По Садовому кольцу шли уже тысячи и тысячи. Флаги над людьми. Портреты, портреты. Три молодых лица. Строгое мужское — Усова. В шапке волос, широкоскулый, веселый, только-только отслуживший в армии — Комарь. И отрешенно смотрит с портрета Кричевский, белый отложной воротничок, открытая шея с чуть наметившимся кадыком, как у Юры на той, последней его, предвоенной фотографии.
«Тула скорбит по погибшим», попался на глаза транспарант. Не одни москвичи провожают их сегодня в последний путь, из разных городов съехались люди.
По рядам сновали молодые, симпатичные ребята с урнами в руках: собирали на памятник погибшим.
— Александр Андреевич! — услышал Лесов. — Саша!
И дрогнуло в душе, он узнал голос.
Она махала ему маленьким букетиком цветов, радостно оборачивалась. И уже перебегала к нему, чуть задохнувшаяся, пошла рядом.
— Я у подруги остановилась, — она не могла отдышаться. — И попала во все это. Ты… Вы… — рассмеялась… — Ты, конечно, был там?
Одним взглядом он охватил ее всю, золотистую от загара, яркую. Показалось, такой красивой он еще никогда ее не видел. А Машина рука робко искала его руку.
…То, что к приезду его не успела сделать Тамара, она решила сделать сейчас, пока никого не было дома. Могла бы ей Даша помочь, хотя бы советом, но, по правде сказать, она и Даши немного стеснялась. Никогда она не красила волосы, вообще почти не красилась, и ей не давали ее лет.

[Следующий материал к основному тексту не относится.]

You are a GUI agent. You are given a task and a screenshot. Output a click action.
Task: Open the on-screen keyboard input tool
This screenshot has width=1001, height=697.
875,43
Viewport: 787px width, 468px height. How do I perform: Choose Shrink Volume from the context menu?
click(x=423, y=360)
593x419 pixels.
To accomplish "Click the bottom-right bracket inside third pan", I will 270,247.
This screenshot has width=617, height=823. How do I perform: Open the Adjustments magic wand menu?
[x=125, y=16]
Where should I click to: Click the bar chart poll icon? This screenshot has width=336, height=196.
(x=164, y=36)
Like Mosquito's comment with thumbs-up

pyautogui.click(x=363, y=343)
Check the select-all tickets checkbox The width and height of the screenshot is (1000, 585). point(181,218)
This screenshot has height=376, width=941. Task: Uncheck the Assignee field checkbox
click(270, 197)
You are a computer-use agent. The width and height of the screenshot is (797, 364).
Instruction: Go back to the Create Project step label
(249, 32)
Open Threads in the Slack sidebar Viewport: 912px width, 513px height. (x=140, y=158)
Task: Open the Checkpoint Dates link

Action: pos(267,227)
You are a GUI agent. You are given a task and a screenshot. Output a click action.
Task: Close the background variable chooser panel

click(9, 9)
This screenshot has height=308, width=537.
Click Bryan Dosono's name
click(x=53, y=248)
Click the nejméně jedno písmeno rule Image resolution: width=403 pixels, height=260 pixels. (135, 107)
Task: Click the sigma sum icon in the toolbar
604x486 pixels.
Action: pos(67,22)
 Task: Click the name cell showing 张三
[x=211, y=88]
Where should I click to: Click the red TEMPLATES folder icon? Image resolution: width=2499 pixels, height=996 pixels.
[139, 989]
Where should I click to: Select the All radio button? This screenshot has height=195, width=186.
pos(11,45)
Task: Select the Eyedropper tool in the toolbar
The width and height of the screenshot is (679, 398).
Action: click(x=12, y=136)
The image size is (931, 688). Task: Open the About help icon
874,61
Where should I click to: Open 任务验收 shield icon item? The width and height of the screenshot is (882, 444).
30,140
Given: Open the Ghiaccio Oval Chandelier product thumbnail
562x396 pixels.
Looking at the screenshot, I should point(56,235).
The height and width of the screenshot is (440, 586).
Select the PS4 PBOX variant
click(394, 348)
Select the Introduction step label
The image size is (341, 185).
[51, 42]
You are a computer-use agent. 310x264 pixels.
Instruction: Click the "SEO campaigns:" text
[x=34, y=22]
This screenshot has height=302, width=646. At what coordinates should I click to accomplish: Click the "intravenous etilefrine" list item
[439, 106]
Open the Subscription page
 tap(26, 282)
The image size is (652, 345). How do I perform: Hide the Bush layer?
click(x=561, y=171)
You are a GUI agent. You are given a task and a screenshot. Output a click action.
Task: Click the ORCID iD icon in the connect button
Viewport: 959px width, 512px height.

Смешно вспоминать об этом, когда — дети, внуки, но, бывало, в школе девчонки на перемене, обняв, прогуливались с ней. «Ты думаешь, зря они тебя обнимают? — ревновала лучшая ее подруга. — Они уверены, ты талию затягиваешь». А сколько раз уже в старших классах тайно обрезали ей все пуговицы на пальто: не могли простить ей ее кос, каждая — толщиной в руку. Своими когда-то каштановыми волосами могла она теперь любоваться, только глядя на Дашу. Но и у Даши, к сожалению, все же не такие. «Девочка-лев», — говорила мать-покойница, расчесывая и заплетая ей косы, как она теперь заплетает своей внучке.
Внимательно, но с большим сомнением прочла она инструкцию. На коробке — фотография красотки, волосы примерно ее цвета. «Belle color». Но когда все было проделано точно по инструкции, она увидела себя в зеркале и ужаснулась: бледная, с желтыми потеками на лбу и черными волосами, она была сама на себя не похожа. И сколько ни смывала, черная вода текла в ванную, а волосы становились еще черней.